Conselho de Segurança da ONU se reúne por videoconferência com inconvenientes

Por Philippe RATER
Conselho de Segurança da ONU

O Conselho de Segurança das Nações Unidas se reuniu pela primeira vez em sua história por videoconferência nesta terça-feira devido à crise do coronavírus, mas diplomatas disseram que a reunião não ocorreu sem dificuldades técnicas.

A reunião, uma conversa informal sobre a situação na República Democrática do Congo, deveria servir como teste, disse um diplomata, e, portanto, não estava em nenhuma agenda oficial.

Todos os embaixadores e delegados participantes se conectaram de suas casas e a imprensa não teve acesso.

"É melhor trabalhar em condições mínimas do que não trabalhar", disse um diplomata à AFP na condição de anonimato, lamentando que o Conselho, presidido pela China este mês, não esteja mais ativo desde sua última reunião na sede da ONU em 12 de março.

A teleconferência durou mais de quatro horas e, após a sessão dedicada à República Democrática do Congo, foram realizadas discussões sobre como o Conselho pode continuar trabalhando.

O diálogo foi interrompido várias vezes pelas quedas nas conexões à internet.
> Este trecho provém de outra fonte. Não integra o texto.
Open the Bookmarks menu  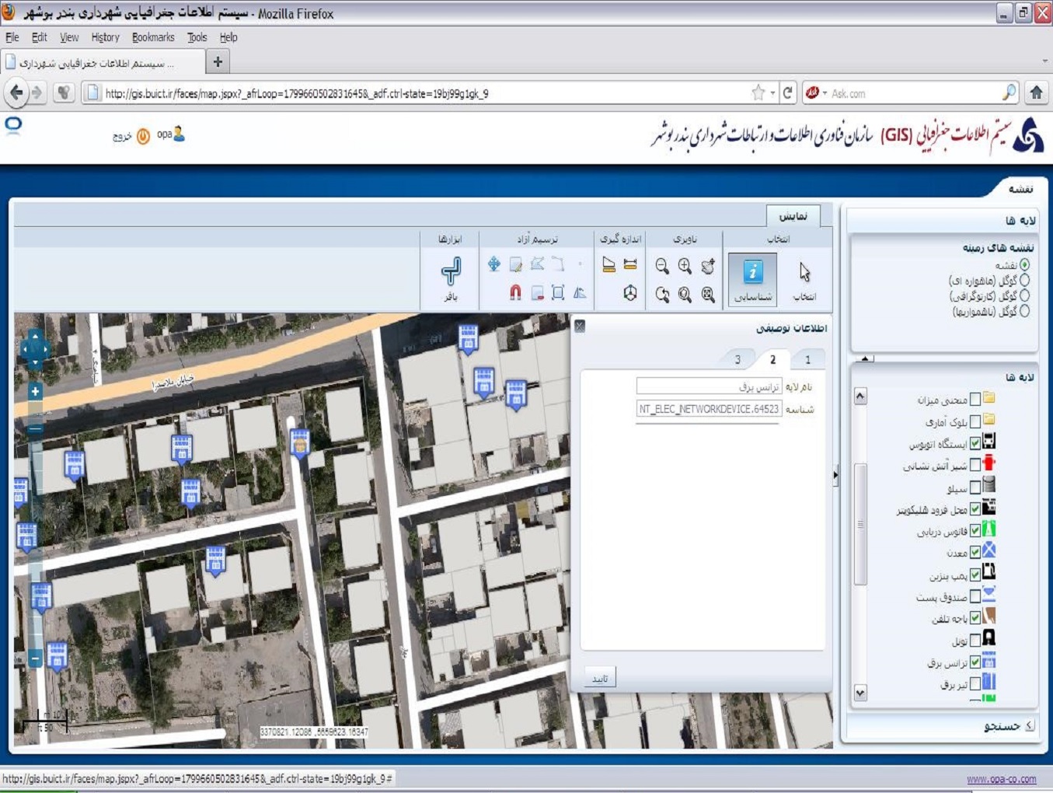pyautogui.click(x=152, y=37)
Embora o Conselho de Segurança ouça frequentemente funcionários do campo ou outras testemunhas por videoconferência, seus 15 Estados-membros nunca se encontraram dessa maneira, disse um especialista em história da ONU.
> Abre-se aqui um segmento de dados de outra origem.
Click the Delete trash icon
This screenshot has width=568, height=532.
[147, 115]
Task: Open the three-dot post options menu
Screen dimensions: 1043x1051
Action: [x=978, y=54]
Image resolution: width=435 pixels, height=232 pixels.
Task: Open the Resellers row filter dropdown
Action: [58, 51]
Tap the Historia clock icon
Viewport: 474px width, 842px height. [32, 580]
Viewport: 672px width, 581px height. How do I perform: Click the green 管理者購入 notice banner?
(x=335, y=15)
A reunião foi realizada em inglês, pois as dificuldades técnicas impossibilitavam a tradução simultânea para os outros idiomas oficiais do órgão mundial.

A Rússia, um membro do conselho com direito de veto, até agora se recusa a considerar a ideia do voto virtual e exige que o conselho se reúna presencialmente caso seja necessária uma votação.